One of the photographers whose work I enjoy is Harald Hauswald (find out more about him on his webpage following this link). Much of his work was published by a publishing house called Lehmstedt-Verlag.

When I discovered that yet another recently published book that I very much enjoyed, this time Uwe Steinberg’s volume Berlin (see this link), was also published by Lehmstedt, I decided to study the webpage of the publisher a bit more thoroughly, checking if there was anything else of interest to me.

Unsurprisingly, there was a fair bit that sounded interesting. I was especially struck, however, by one title: Axel Heller’s Maramureş: Rumänien 2005-2014 (see this link). I purchased it immediately, and I was excited to open the parcel, once UPS had actually managed to deliver it (don’t ask…).

One particular reason why I was especially curious to obtain this volume was one of personal interest: only a few weeks ago, I had been to Romania and visited this part of the world myself, and it has made a lasting impression on me with its landscapes, its culture(s), its history, and, most of all, its people.

For copyright reasons, I cannot reproduce the photos of Heller’s book here (well, I probably could, but I was too lazy to ask permission: life is short). A selection of them is available, however, via the publisher’s webpage (here is the link once more).

Most of Heller’s photos, all shot in black and white over a period of ten years, are really striking: they are a mixture of close portraits, scenes, landscapes, and, again and again, religious events, interspersed with random scenes of humping farm animals, slaughtered farm animals, and (human) funerals.

Heller truly managed to get close to the humans he portrayed, and he has a good eye for the perfect moment. All photos also reveal that Heller really took his time to compose his shots carefully and thoughtfully: no element of haste or blurriness anywhere.

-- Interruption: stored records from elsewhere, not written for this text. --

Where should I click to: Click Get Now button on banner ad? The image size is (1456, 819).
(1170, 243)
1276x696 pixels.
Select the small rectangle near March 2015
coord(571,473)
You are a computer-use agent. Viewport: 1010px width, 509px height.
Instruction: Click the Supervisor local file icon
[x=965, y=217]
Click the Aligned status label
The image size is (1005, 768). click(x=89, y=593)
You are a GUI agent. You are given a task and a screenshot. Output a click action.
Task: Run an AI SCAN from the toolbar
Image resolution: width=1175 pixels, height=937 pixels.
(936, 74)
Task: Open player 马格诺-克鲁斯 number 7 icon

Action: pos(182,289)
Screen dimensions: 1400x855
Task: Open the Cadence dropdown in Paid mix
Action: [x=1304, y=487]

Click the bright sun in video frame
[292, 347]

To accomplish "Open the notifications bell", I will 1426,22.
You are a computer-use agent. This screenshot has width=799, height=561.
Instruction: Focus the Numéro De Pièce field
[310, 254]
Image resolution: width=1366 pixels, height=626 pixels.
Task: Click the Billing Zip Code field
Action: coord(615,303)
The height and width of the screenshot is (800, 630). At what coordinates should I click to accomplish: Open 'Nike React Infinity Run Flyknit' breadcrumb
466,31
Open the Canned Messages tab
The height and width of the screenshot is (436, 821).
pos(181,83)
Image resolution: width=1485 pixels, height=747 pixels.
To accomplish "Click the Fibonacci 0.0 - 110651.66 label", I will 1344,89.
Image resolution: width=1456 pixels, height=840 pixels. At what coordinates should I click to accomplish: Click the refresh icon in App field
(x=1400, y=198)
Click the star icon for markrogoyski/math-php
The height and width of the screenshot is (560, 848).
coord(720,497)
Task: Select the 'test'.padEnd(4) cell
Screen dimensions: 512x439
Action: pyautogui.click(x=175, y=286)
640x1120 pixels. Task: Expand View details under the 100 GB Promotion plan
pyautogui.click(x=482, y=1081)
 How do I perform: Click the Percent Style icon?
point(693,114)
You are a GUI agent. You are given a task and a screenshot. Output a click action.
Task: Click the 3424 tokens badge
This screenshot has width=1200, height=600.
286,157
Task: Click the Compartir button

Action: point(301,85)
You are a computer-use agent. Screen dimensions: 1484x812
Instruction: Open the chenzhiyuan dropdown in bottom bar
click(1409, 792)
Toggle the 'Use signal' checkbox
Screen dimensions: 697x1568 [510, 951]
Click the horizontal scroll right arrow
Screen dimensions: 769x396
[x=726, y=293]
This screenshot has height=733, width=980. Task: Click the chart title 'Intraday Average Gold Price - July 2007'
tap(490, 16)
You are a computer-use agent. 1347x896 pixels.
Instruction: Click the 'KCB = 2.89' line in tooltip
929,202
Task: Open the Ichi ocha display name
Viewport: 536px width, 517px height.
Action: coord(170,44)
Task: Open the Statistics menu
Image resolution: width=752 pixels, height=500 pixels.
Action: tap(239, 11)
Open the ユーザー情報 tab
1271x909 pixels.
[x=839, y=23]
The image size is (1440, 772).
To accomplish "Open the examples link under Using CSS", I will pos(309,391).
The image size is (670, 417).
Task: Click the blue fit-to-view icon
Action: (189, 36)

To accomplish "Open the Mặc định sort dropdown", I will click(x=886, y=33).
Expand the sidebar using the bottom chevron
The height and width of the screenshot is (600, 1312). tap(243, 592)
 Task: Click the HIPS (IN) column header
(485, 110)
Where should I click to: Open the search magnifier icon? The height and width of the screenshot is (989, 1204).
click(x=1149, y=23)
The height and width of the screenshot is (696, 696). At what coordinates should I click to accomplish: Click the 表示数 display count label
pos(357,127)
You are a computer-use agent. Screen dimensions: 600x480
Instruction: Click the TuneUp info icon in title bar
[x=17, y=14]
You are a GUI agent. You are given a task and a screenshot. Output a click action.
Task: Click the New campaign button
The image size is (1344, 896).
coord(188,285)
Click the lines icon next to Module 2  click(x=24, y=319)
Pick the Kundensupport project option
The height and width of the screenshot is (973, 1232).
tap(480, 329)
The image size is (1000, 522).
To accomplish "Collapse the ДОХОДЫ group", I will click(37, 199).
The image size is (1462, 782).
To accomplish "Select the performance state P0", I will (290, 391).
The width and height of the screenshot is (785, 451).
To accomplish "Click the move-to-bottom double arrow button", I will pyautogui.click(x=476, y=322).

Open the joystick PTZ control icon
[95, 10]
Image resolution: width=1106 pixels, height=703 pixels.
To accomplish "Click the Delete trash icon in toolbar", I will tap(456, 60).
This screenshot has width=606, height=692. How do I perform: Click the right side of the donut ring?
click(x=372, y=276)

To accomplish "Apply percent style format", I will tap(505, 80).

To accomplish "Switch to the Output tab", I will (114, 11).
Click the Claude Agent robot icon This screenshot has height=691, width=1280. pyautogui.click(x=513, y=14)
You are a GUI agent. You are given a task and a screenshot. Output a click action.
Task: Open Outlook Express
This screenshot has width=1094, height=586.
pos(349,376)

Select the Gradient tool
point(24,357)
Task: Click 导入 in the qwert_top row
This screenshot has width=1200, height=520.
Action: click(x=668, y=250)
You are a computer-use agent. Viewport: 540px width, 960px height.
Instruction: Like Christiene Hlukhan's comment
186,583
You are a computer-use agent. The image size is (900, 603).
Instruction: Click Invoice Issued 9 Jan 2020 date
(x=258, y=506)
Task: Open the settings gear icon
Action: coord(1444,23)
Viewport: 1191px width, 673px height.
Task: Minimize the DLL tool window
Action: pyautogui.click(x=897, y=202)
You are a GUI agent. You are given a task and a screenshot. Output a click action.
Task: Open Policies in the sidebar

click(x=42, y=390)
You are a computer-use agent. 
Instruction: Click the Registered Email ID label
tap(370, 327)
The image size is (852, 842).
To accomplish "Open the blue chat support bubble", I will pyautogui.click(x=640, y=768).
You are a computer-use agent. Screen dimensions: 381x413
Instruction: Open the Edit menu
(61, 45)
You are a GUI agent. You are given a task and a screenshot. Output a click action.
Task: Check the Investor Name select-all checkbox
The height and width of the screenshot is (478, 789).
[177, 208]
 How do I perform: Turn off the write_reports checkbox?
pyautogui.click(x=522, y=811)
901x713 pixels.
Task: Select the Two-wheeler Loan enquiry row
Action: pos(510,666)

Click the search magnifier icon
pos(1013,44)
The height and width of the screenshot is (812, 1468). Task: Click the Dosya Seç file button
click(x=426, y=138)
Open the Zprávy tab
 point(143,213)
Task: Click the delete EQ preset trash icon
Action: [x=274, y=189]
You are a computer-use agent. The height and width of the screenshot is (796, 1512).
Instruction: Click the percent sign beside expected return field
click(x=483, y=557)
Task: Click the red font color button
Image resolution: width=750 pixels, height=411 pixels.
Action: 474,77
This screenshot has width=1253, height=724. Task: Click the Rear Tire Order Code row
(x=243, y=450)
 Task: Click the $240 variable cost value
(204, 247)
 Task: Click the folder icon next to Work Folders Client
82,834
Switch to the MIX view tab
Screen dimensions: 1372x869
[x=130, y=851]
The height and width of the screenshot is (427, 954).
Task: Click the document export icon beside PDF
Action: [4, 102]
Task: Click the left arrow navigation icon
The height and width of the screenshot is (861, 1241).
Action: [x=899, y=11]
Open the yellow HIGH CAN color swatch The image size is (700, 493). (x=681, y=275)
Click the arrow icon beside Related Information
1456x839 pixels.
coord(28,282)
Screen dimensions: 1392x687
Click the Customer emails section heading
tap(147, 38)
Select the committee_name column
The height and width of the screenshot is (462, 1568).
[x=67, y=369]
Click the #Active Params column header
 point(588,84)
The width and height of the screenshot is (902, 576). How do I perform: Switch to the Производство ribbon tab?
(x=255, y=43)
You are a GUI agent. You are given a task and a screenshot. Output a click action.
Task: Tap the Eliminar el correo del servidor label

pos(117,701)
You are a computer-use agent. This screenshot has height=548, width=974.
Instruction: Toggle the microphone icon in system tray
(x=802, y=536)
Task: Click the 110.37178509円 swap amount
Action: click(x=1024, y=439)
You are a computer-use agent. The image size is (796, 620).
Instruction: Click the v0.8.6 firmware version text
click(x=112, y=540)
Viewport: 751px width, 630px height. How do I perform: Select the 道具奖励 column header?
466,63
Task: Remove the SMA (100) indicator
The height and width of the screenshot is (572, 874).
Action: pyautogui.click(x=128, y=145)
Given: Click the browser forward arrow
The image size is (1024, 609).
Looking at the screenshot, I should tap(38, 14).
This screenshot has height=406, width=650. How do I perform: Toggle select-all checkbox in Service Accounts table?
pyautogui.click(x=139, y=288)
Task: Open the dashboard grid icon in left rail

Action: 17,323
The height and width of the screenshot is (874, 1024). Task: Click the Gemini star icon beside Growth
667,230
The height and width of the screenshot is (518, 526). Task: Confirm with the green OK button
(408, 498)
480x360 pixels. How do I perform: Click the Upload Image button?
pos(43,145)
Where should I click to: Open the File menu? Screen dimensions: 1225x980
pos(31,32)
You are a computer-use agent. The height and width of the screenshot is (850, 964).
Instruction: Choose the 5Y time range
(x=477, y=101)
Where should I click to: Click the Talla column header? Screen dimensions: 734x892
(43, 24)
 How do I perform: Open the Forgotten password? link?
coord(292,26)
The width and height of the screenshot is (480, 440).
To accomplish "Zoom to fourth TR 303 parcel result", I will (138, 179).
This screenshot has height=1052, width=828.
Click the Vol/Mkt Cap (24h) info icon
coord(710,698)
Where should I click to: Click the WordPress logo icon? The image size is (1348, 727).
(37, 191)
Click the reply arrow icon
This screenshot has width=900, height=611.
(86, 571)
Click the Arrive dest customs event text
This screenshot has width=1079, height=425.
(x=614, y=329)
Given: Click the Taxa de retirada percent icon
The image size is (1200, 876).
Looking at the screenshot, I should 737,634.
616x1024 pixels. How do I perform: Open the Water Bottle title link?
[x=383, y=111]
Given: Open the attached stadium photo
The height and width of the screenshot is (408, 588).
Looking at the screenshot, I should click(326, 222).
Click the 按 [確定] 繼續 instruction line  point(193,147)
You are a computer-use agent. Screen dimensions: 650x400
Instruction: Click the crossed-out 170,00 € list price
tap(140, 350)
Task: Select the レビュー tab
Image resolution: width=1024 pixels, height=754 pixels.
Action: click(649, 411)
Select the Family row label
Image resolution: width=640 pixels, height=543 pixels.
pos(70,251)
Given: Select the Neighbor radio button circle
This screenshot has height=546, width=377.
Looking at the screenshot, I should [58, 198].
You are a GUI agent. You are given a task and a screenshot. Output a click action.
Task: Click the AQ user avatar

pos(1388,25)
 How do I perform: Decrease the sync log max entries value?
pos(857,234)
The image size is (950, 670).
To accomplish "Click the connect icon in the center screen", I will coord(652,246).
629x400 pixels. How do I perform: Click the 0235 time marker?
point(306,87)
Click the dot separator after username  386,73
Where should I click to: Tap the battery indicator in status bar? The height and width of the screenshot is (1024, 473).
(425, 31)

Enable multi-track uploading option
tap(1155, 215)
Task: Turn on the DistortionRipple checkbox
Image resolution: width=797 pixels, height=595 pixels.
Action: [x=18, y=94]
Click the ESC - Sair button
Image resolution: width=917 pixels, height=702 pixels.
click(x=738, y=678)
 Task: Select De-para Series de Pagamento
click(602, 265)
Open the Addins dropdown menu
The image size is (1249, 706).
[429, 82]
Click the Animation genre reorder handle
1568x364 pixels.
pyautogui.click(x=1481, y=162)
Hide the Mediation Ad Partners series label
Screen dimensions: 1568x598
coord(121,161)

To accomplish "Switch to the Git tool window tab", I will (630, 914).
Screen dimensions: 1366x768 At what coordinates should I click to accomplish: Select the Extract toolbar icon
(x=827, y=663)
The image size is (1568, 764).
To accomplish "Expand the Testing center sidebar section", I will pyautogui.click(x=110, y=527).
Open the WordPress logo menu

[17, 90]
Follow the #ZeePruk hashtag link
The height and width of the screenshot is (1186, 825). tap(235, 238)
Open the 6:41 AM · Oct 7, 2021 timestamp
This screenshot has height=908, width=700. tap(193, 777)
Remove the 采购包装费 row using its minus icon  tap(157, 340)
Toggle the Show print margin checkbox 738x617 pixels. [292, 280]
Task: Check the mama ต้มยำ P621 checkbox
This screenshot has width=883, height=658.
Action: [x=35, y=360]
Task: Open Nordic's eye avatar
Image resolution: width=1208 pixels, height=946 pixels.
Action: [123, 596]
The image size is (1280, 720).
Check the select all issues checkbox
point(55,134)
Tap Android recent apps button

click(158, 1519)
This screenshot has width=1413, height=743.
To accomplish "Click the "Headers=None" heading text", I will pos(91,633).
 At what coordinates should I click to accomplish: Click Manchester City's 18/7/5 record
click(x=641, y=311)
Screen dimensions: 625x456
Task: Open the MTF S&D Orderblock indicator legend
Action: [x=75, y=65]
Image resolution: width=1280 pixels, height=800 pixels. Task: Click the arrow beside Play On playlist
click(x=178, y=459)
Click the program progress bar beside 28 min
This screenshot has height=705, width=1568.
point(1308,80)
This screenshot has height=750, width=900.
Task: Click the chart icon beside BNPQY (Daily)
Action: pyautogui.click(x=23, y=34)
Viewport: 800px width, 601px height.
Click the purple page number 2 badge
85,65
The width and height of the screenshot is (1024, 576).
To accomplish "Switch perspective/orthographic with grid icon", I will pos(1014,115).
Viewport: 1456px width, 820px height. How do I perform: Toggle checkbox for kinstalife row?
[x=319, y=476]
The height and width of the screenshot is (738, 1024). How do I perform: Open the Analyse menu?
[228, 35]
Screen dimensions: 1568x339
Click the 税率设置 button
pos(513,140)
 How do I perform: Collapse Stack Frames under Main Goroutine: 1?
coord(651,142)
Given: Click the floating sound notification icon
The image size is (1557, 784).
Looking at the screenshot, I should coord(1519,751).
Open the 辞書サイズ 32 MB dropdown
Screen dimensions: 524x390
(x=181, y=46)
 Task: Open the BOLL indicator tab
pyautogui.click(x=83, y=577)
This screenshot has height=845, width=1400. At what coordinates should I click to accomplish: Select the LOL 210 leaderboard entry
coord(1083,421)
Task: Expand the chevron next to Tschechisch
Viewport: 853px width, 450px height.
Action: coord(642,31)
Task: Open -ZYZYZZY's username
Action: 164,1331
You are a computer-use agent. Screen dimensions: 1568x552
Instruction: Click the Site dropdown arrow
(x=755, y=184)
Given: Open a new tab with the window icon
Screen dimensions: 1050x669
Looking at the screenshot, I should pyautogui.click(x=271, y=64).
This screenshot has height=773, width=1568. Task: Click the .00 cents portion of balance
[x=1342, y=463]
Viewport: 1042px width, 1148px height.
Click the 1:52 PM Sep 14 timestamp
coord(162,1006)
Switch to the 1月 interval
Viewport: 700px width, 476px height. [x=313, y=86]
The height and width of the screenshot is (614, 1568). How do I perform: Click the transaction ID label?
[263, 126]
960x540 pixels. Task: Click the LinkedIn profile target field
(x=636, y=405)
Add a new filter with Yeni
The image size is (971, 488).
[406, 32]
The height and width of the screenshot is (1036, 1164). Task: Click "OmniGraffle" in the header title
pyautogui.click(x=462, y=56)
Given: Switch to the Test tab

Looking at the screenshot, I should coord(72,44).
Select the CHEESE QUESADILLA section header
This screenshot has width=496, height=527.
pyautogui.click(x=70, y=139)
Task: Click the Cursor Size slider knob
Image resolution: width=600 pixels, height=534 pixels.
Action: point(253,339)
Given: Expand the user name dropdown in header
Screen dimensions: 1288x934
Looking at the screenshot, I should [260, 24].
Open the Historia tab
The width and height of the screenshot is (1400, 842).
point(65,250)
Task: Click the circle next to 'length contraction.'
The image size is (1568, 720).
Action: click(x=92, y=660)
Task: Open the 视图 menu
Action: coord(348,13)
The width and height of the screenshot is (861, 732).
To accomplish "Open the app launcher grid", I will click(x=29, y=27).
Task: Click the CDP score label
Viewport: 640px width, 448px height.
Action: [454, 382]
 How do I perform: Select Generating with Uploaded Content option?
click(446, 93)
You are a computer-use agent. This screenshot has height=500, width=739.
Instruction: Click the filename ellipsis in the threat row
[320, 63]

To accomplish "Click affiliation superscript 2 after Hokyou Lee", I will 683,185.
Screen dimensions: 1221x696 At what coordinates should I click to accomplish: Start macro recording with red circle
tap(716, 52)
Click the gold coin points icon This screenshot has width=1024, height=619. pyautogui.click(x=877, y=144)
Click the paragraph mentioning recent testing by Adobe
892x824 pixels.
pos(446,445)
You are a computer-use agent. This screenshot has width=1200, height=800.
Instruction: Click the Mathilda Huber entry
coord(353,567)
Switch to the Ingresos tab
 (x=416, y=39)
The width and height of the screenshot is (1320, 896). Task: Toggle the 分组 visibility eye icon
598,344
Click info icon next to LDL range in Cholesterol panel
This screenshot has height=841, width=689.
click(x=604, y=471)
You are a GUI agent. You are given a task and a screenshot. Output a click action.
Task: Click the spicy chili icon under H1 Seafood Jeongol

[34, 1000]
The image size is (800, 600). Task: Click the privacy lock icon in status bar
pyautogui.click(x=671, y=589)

A big question is, of course, whether black-and-white photography is actually the best way to capture this region with its vivid colours. Is it possible to do it justice in this reductionist way, if the reduction affects an important aspect of the subject itself? It is relatively easy to make things look old, decrepit, and a bit tired and sad in black and white, and it is easy (as well as tempting) to suggest timelessness in black and white photography, even where there is none.

Much of Heller’s foreword suggests, of course, that this was precisely what struck him in Romania – his discovery of a time capsule, in all its seasons, in the middle of Europe, so to speak. He captures and conveys this feeling in his photos skillfully – and it would be very wrong to complain that he did not compose and publish the book that I would have liked to study.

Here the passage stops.